On evaluating the measure of strong projections in infinite dimension

TL;DR

This paper explores the measure of projections of finite-dimensional sets in infinite-dimensional spaces, establishing conditions under which measure continuity holds and introducing the concept of strong projections to extend these results.

Contribution

It introduces the concept of strong projections in infinite-dimensional measure spaces and demonstrates measure continuity for these projections with Lebesgue measure.

Findings

Measure continuity holds for discrete measures.
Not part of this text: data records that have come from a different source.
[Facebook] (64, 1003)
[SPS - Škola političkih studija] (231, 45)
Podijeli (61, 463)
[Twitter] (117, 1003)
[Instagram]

Lebesgue measure is not continuous with standard projections.

Continuity is restored using strong projections.

Abstract

Projections of finite dimensional sets and their measures are investigated in infinite-dimensional power measure spaces. The starting point is the known algebraic formula, expressing \ the $y$-projection of a finite-dimensional set $a$ as a Boolean supremum of certain finite geometrical transformations of $a$ in the infinite-dimensional power space. This Boolean supremum somewhat unusual in classical measure theory because, it is different, in general, from the usual union of sets. The paper investigates the problem whether the power measure in the infinite-dimensional measure space is continuous with respect to the forementioned Boolean supremum. If so, then this continuity leads to a simple formula for calculating the measure of the projection of $a.$ It is shown that the answer concerning this continuity is affirmative for discrete measures but false for the Lebesgue measure, for example. However, it is proved that if the concept of the $y$-projection of $a$ is replaced by that of the so-called \textit{strong} $y$-\textit{projection} of $a,$ then the Lebesgue measure becomes continuous in this context and the value of the corresponding real supremum is exactly the measure of the foregoing strong $y $-projection. In this paper, the tools of the classical analysis are adapted to handle measures on Boolean algebras.